EamonnDublin, I respectfully disagree. There are no experts in the moral law, which by its nature is universal, unwritten, and timeless, knowable by all who have the gift of reason. Some can reason their way to a moral precept better than others, sure, but these people are not likely to be a "nuclear expert" or a "medical consultant." I would agree with you that their knowledge of relevant FACTS "trumps the opinions of people who are not experts in those fields." But their expertise endows them with no particular MORAL wisdom and sometimes slants their views of the moral/immoral uses of the technologies they understand so well. Facts ain't values. But in the present case, Cardinal Dolan does not have his medical facts right; Notre Dame's lawsuit makes several incorrect and insupportable statements about how contraceptives work. Nor can I agree with their moral reasoning (where you think they are the "experts"?), and 82% of Catholics also disagree with their position that any use of hormonal contraceptives is immoral. That 82% has no less "expertise" in the moral law than the Cardinal has. Are you confusing expertise with authority?

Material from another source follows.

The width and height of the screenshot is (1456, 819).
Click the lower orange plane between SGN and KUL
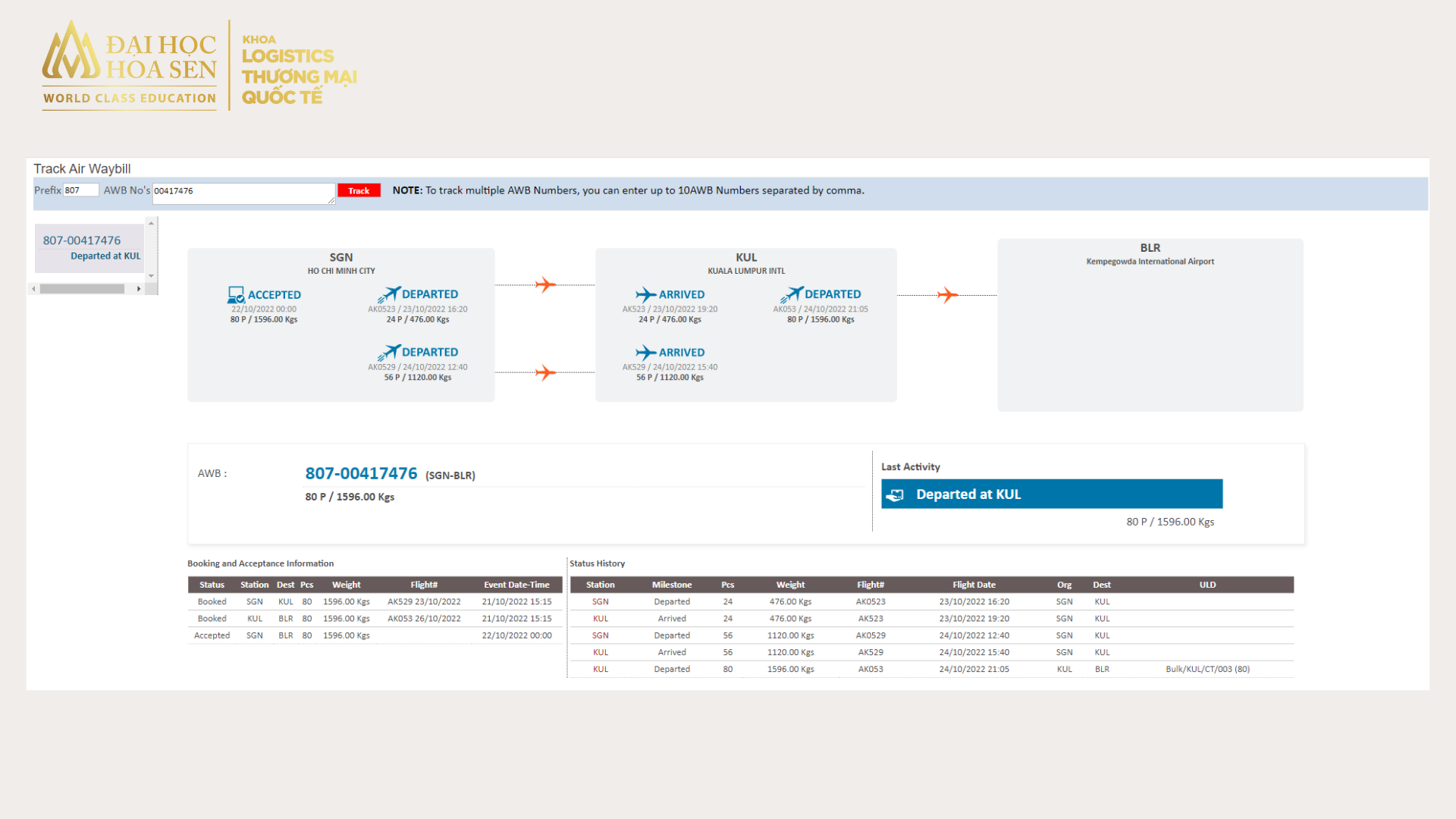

The Calif. Moderate Bishop Stephen Blaire did not say bishop's oppose Anti-Obama line of Cardinal Dolan. What they said was Church's campaign against mandate is becoming too political and could hurt the church. I did not hear or read where these clergy men as seeking a "compromise" on this mandate when they know there cannot be one. Found your article a bit slanted.
I'm alway's amazed at those who argue that the government should stop giving taxes to the Church. Well where does the government collwct it's taxes ?. Answer, from it's citizens, a substantial majority of whom are religious ; Catholic/Protestant. By this logic the government should stop funding public schools, as it is inequitable to the majority religious tax paying public.